In a statement, former Albay congressman Edcel C. Lagman, now the BCMC counsel, considered the move a “significant victory of private enterprise and lowly market vendors against the precipitate closure order issued by a local government.”

Market vendors also welcomed and hailed the issuance of the TRO.

Lagman points to a P25-billion mixed use land development plan known as the Ayala ‘Cloverleaf Project’ as the reason behind the market’s closure.

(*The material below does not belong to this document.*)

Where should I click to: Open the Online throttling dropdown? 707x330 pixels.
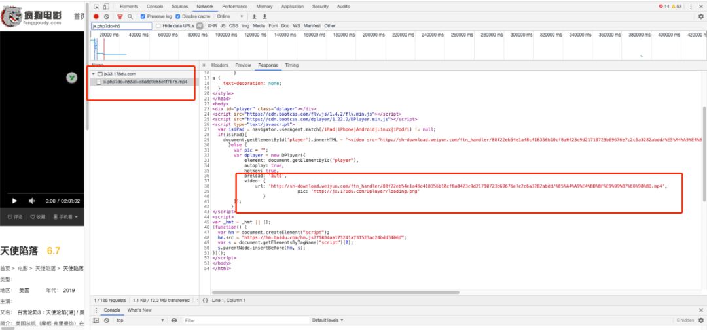(227, 16)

The expansion of the project might be obstructed by the market site, which was opened in 1966, Lagman added.

In a statement to the press, Lagman maintained it became evident during the hearing that “the Balintawak Cloverleaf Market and the other neighboring ‘Balintawak markets’ were singled out for inspections despite City Market Administrator Noel Soliven’s admission that other private markets also had violations but were not issued mission orders.

Lawyer and BCMC president Rodolfo C. de Guzman, Sr., meanwhile, said “the market has gained tremendous goodwill as a veritable source of cheap vegetables which are the principal commodities sold at the market.”

The hearing on the writ of preliminary injunction set on Feb. 17 at 8:30 am.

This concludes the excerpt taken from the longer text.